- Task 1
In the listing, reproduce everything from the line containing "Find the location of a particular element. Image" down to the line containing "the text in the", with both of those lines included.

- Excerpt to read
Anders, that 90 day AAA graph mentions an alkaline cell. Thanks for the results.


----------



## Anders (Jun 15, 2008)

Update first post with Self Disharge (AA) after 180 days.

89% remaining capacity.



In post #1 Scroll up to 180 Days AA.


----------



## Black Rose (Jun 15, 2008)

120 days or 180 days?


----------



## Anders (Jun 15, 2008)

Thanks Black Rose.

Changed to 180 in previous post.

Anders


----------



## larry2 (Aug 18, 2008)

anders, from looking at the graphs above

how would you comment regarding the eneloops vs the powerex immedions ?


----------



## Anders (Aug 18, 2008)

Hello larry2.

Imedions seems to be the LSD-cell with the highest capacity on the market today, AA size.

- Task 2
In the battery self-discharge thread, what led Anders to change a figure to 180 in a previous post?

- Item position entries
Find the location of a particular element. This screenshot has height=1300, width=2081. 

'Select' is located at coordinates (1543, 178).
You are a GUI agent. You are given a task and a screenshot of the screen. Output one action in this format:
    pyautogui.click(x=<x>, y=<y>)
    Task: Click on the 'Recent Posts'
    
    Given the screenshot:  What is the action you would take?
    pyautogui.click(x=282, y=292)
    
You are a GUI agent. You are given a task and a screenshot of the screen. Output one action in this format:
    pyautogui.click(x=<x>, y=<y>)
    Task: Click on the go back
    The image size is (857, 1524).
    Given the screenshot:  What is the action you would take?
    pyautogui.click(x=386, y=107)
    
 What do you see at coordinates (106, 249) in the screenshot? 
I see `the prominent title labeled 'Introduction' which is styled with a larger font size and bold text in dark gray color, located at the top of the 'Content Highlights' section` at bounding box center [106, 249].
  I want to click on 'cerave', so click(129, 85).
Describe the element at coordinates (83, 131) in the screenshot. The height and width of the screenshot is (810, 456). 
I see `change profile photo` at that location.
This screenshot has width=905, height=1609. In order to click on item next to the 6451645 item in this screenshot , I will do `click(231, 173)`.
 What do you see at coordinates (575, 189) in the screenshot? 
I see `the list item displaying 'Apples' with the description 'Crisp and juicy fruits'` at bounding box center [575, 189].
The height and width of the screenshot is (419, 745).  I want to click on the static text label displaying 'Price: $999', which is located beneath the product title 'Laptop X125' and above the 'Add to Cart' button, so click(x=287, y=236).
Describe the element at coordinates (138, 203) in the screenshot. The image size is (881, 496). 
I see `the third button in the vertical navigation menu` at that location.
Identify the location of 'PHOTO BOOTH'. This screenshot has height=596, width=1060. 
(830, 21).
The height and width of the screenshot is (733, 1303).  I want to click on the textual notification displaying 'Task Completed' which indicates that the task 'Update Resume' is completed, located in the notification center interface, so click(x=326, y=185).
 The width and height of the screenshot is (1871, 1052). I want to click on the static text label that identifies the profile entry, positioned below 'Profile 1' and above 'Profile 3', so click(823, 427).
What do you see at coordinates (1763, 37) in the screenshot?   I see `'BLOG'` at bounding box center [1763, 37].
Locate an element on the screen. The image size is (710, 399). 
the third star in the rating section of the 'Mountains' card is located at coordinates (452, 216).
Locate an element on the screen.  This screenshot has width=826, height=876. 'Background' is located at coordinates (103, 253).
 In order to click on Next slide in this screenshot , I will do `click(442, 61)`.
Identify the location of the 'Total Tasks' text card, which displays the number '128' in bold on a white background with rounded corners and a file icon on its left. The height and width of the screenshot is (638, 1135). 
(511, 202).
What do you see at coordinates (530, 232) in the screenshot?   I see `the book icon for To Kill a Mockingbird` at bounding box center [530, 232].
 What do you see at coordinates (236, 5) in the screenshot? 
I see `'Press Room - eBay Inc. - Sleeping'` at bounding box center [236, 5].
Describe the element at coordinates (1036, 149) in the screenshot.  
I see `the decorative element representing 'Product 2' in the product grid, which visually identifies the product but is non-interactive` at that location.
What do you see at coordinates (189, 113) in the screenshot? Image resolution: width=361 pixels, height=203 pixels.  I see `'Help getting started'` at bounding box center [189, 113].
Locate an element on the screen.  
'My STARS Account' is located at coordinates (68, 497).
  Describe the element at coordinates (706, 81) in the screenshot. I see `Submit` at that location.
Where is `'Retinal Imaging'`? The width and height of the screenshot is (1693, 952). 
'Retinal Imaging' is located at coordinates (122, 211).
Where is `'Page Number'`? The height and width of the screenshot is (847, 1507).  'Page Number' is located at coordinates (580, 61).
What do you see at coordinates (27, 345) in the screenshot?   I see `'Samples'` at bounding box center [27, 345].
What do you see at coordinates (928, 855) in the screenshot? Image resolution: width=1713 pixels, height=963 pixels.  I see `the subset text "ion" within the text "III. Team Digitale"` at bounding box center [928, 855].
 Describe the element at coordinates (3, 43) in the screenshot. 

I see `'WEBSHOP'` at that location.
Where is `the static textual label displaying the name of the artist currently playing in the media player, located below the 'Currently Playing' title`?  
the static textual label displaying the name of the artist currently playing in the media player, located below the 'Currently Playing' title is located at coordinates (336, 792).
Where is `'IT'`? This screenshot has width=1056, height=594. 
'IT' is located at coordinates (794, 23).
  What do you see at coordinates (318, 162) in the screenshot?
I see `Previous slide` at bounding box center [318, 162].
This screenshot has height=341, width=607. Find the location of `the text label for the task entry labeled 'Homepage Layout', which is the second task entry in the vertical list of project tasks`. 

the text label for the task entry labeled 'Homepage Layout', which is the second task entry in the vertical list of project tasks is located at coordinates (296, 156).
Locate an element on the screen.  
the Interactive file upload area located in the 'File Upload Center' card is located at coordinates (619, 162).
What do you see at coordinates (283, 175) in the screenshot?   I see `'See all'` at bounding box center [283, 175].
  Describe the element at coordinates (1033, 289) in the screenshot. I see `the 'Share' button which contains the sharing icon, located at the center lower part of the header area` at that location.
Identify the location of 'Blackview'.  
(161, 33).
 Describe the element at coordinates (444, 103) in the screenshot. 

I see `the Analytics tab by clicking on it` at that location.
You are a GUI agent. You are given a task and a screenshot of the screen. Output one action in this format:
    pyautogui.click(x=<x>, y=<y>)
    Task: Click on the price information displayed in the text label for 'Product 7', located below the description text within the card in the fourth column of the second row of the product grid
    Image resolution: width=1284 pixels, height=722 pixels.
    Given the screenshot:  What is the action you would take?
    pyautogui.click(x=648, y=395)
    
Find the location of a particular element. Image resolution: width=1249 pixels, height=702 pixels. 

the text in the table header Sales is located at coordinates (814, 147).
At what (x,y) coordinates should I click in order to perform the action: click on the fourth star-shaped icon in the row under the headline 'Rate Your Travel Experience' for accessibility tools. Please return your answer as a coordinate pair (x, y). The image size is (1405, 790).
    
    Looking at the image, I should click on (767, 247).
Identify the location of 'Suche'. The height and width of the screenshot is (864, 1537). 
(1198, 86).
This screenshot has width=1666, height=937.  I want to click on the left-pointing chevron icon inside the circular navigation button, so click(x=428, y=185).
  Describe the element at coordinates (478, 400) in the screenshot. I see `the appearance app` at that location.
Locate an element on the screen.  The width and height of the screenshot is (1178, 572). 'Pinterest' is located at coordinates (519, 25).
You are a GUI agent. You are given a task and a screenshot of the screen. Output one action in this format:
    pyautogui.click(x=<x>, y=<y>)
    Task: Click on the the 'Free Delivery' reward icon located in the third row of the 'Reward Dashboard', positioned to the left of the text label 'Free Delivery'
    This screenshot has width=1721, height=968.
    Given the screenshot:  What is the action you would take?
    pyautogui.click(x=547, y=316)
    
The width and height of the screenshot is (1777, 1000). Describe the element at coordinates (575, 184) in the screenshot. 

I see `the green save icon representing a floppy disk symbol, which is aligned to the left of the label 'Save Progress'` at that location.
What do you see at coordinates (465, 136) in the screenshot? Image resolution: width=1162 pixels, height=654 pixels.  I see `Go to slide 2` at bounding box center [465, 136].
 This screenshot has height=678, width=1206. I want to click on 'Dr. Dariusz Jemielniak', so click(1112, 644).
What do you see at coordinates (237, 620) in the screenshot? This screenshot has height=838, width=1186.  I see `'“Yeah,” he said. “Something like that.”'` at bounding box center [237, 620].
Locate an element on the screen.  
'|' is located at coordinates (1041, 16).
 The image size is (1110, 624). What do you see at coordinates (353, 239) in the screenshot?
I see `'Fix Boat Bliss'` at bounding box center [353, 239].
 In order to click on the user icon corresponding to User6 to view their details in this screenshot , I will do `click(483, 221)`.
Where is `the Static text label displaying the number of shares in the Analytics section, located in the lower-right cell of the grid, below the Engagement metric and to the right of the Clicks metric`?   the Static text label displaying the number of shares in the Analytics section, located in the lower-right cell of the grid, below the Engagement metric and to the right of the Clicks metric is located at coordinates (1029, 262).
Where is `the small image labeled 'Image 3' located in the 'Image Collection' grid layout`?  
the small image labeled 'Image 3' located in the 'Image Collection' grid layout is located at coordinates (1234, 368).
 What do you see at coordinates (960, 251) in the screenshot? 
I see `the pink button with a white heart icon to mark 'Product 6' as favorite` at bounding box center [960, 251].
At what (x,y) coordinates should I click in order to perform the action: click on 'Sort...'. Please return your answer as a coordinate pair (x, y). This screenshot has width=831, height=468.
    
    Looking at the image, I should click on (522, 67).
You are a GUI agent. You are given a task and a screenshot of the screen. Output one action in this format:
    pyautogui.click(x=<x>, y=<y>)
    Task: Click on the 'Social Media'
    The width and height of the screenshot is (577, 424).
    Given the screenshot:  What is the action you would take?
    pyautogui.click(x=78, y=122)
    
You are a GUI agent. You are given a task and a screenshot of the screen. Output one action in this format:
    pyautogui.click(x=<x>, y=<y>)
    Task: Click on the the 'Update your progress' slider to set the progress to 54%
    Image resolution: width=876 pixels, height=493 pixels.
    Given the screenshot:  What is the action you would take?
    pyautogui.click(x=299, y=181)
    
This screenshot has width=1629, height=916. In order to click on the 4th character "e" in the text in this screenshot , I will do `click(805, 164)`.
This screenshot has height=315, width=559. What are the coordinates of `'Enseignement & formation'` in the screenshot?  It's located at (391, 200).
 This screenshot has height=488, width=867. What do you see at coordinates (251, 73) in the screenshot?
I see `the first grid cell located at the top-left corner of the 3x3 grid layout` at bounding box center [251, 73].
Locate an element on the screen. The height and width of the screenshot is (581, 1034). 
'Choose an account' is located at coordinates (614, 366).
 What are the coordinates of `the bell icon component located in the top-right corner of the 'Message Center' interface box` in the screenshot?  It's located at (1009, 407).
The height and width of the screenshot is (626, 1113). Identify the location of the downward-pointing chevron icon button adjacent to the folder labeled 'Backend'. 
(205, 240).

- Exercise response 1
Find the location of a particular element. Image resolution: width=1249 pixels, height=702 pixels. 

the text in the table header Sales is located at coordinates (814, 147).

- Exercise response 2
Black Rose asked "120 days or 180 days?" about his update. Anders thanked Black Rose and changed the figure to 180 in the previous post.